> [Document section]
Core Module#

The core module provides fundamental functions for computing phased array radiation patterns, including steering vectors, array factors, and pattern cuts.

Steering and Array Factor#

phased_array.steering_vector(k, x, y, theta0_deg, phi0_deg, z=None)[source]#

Compute steering vector (phase weights) for beam pointing.

Parameters:

  • k (float) – Wavenumber (2*pi/wavelength) in rad/m

  • x (ndarray) – Element x-positions in meters (flattened)

  • y (ndarray) – Element y-positions in meters (flattened)

  • theta0_deg (float) – Desired beam steering angle theta in degrees (from z-axis)

  • phi0_deg (float) – Desired beam steering angle phi in degrees (azimuth)

  • z (ndarray, optional) – Element z-positions in meters (for 3D arrays)

Returns:

weights – Complex steering weights (unit magnitude, appropriate phases)

Return type:

ndarray

Examples

Create steering weights for a 4x4 array pointing at 30 degrees:

>>> import numpy as np
>>> import phased_array as pa
>>> geom = pa.create_rectangular_array(4, 4, dx=0.5, dy=0.5)
>>> k = pa.wavelength_to_k(1.0)
>>> weights = pa.steering_vector(k, geom.x, geom.y, theta0_deg=30, phi0_deg=0)
>>> weights.shape
(16,)
>>> np.abs(weights[0])  # All weights have unit magnitude
1.0

Steer to azimuth with 3D array positions:

>>> z = np.zeros(16)  # Planar array
>>> weights_3d = pa.steering_vector(k, geom.x, geom.y, 20, 45, z=z)

> [Exercise data]
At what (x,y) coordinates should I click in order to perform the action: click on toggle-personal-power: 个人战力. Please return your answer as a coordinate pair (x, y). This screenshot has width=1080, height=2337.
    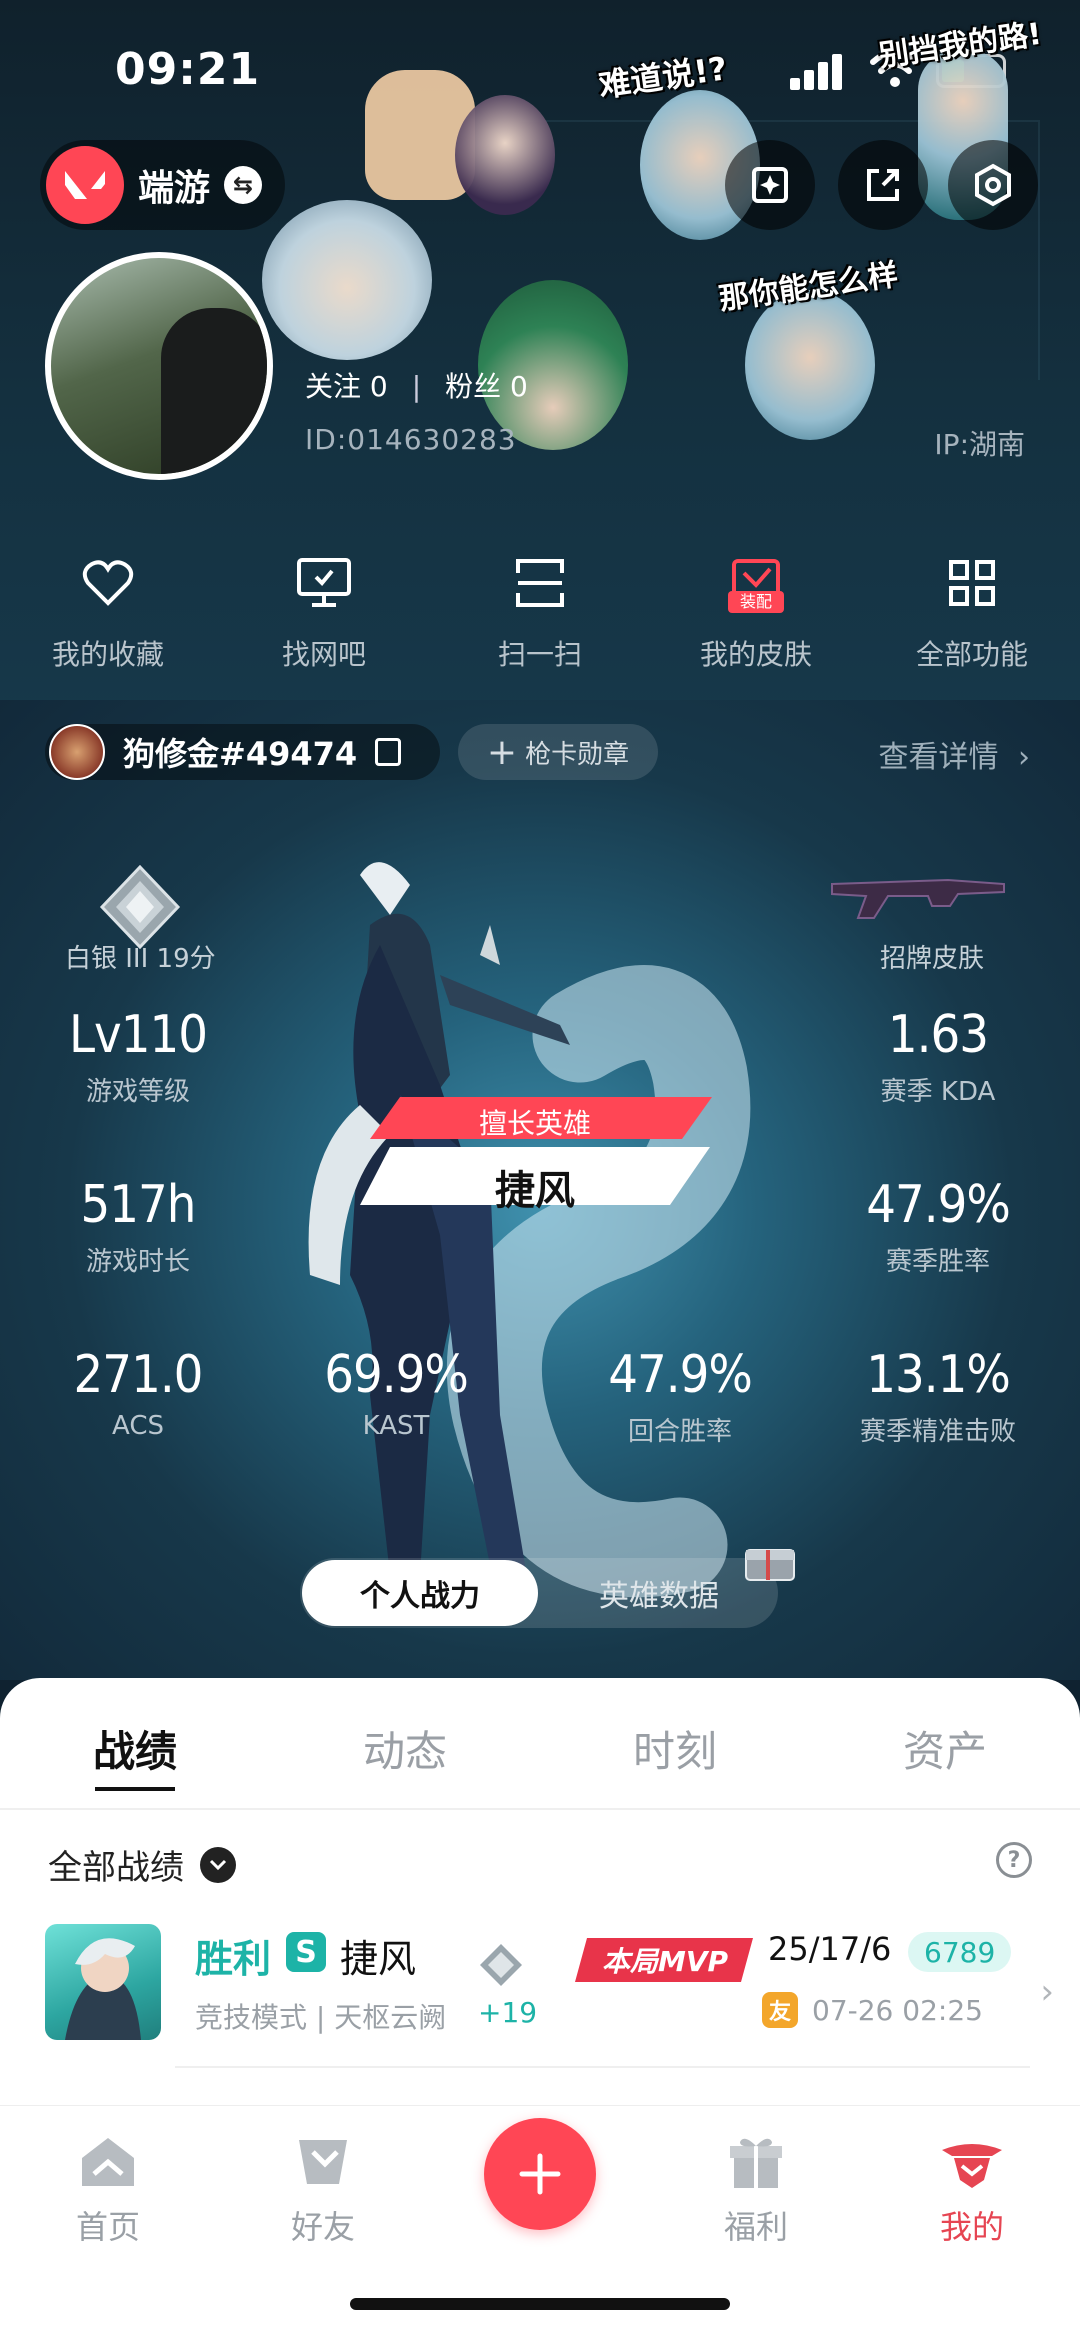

> [Instruction]
According to the core module documentation, what unit does steering_vector expect for the wavenumber k? The data has nothing to do with the core module documentation.

> [Response area]
Radians per meter (rad/m).